┌──

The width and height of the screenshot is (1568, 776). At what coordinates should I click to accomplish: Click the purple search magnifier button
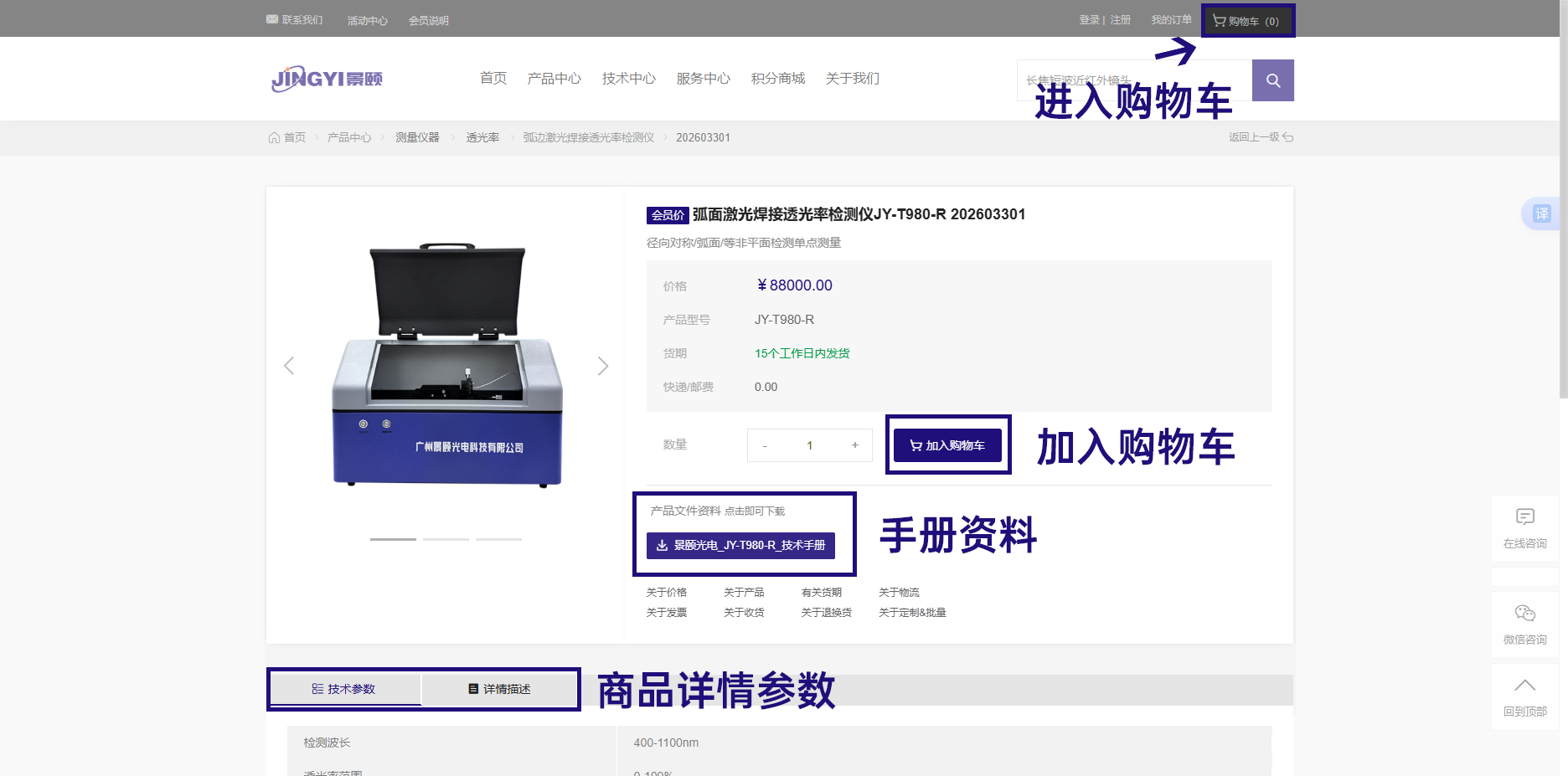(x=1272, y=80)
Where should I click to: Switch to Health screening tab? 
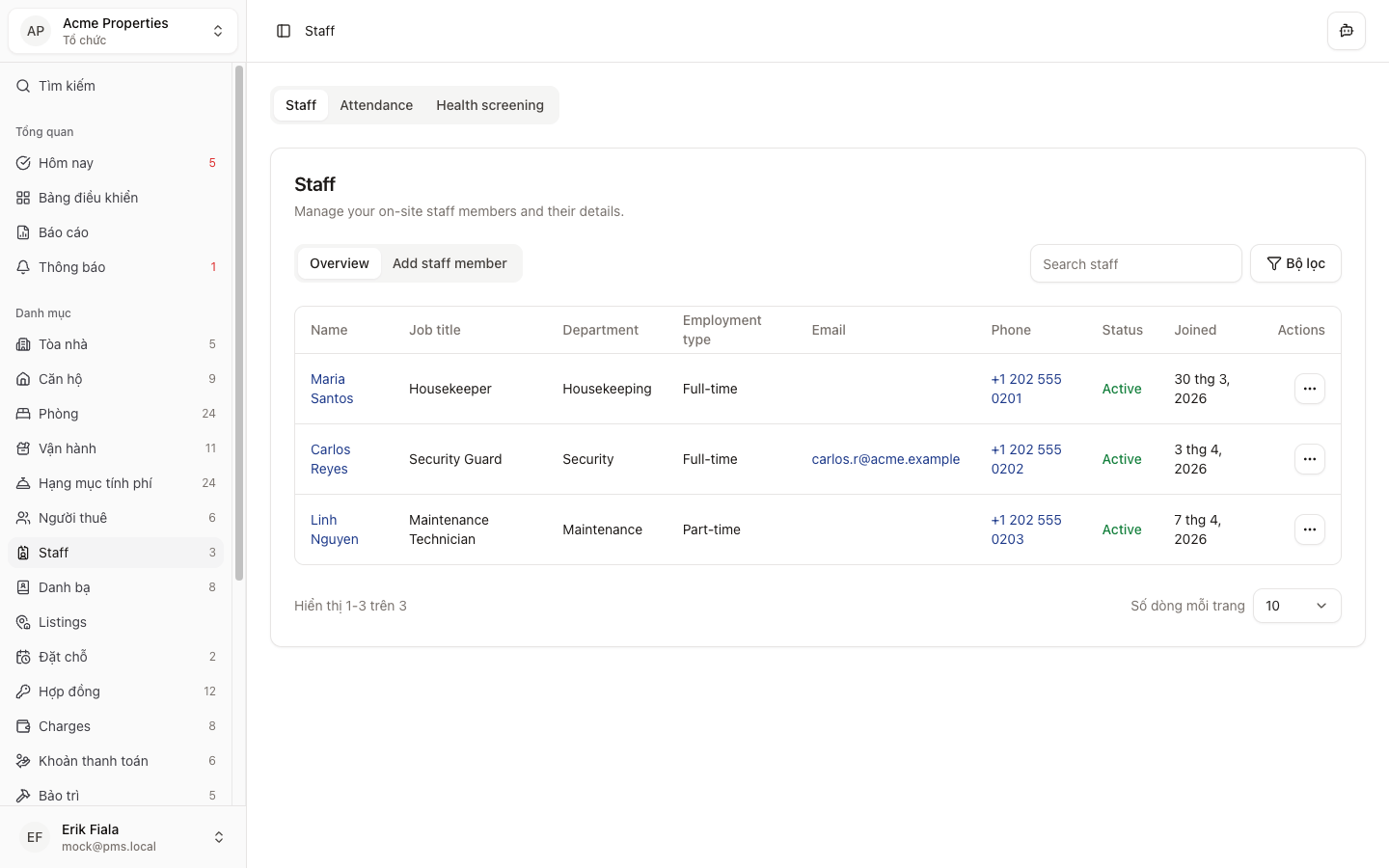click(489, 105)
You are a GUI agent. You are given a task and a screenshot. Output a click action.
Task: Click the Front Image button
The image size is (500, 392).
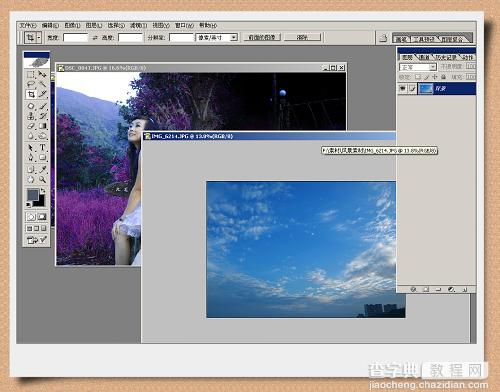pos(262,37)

└──

◆ Exercise instructions ◆
Before answering, please find the line containing "Task: Click the Front Image button" above, then copy exactly from it through the last line of the entries, both included, without pictures.

◆ Response area ◆
Task: Click the Front Image button
The image size is (500, 392).
pos(262,37)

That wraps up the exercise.